What the task asks
Please reproduce the entries that follow, keeping each word intact.
Input: Begin
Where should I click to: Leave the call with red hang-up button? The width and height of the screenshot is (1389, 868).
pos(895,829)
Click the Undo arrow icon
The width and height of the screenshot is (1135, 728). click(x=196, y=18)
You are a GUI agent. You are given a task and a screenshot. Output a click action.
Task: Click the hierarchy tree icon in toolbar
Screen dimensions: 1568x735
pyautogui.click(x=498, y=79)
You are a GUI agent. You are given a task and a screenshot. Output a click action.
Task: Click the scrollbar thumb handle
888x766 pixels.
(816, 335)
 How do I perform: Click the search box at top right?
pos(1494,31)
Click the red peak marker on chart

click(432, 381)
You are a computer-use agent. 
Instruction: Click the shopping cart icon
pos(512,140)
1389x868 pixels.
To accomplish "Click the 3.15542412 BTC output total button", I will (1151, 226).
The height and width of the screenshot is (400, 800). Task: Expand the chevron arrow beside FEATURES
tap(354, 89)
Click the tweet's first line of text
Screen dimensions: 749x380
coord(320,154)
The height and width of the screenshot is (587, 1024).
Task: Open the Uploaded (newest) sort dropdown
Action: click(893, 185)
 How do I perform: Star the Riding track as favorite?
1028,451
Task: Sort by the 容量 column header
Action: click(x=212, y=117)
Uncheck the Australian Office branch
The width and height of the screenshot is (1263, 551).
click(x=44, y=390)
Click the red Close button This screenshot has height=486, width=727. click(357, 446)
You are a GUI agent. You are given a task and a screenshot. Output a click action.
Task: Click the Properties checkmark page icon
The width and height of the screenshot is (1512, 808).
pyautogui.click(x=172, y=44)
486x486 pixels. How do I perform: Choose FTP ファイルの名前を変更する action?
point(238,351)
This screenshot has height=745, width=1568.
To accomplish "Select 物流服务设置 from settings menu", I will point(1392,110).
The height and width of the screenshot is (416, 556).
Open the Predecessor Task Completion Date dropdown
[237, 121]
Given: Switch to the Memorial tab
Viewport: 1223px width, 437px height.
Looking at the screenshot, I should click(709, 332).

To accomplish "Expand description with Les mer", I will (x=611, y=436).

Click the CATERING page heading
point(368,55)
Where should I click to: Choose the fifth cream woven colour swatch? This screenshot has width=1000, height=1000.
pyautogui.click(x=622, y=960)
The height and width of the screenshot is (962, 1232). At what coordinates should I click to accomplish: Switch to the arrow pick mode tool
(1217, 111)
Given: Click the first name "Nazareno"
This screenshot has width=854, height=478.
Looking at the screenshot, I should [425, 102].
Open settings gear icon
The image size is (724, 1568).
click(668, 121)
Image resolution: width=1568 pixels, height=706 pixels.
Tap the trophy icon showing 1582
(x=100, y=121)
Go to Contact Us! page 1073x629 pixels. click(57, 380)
Input: End
Reply to the exercise
Where should I click to: Leave the call with red hang-up button? The width and height of the screenshot is (1389, 868).
pos(895,829)
Click the Undo arrow icon
The width and height of the screenshot is (1135, 728). click(x=196, y=18)
You are a GUI agent. You are given a task and a screenshot. Output a click action.
Task: Click the hierarchy tree icon in toolbar
Screen dimensions: 1568x735
pyautogui.click(x=498, y=79)
You are a GUI agent. You are given a task and a screenshot. Output a click action.
Task: Click the scrollbar thumb handle
888x766 pixels.
(816, 335)
 How do I perform: Click the search box at top right?
pos(1494,31)
Click the red peak marker on chart

click(432, 381)
You are a computer-use agent. 
Instruction: Click the shopping cart icon
pos(512,140)
1389x868 pixels.
To accomplish "Click the 3.15542412 BTC output total button", I will (1151, 226).
The height and width of the screenshot is (400, 800). Task: Expand the chevron arrow beside FEATURES
tap(354, 89)
Click the tweet's first line of text
Screen dimensions: 749x380
coord(320,154)
The height and width of the screenshot is (587, 1024).
Task: Open the Uploaded (newest) sort dropdown
Action: click(893, 185)
 How do I perform: Star the Riding track as favorite?
1028,451
Task: Sort by the 容量 column header
Action: click(x=212, y=117)
Uncheck the Australian Office branch
The width and height of the screenshot is (1263, 551).
click(x=44, y=390)
Click the red Close button This screenshot has height=486, width=727. click(357, 446)
You are a GUI agent. You are given a task and a screenshot. Output a click action.
Task: Click the Properties checkmark page icon
The width and height of the screenshot is (1512, 808).
pyautogui.click(x=172, y=44)
486x486 pixels. How do I perform: Choose FTP ファイルの名前を変更する action?
point(238,351)
This screenshot has height=745, width=1568.
To accomplish "Select 物流服务设置 from settings menu", I will point(1392,110).
The height and width of the screenshot is (416, 556).
Open the Predecessor Task Completion Date dropdown
[237, 121]
Given: Switch to the Memorial tab
Viewport: 1223px width, 437px height.
Looking at the screenshot, I should click(709, 332).

To accomplish "Expand description with Les mer", I will (x=611, y=436).

Click the CATERING page heading
point(368,55)
Where should I click to: Choose the fifth cream woven colour swatch? This screenshot has width=1000, height=1000.
pyautogui.click(x=622, y=960)
The height and width of the screenshot is (962, 1232). At what coordinates should I click to accomplish: Switch to the arrow pick mode tool
(1217, 111)
Given: Click the first name "Nazareno"
This screenshot has width=854, height=478.
Looking at the screenshot, I should [425, 102].
Open settings gear icon
The image size is (724, 1568).
click(668, 121)
Image resolution: width=1568 pixels, height=706 pixels.
Tap the trophy icon showing 1582
(x=100, y=121)
Go to Contact Us! page 1073x629 pixels. click(57, 380)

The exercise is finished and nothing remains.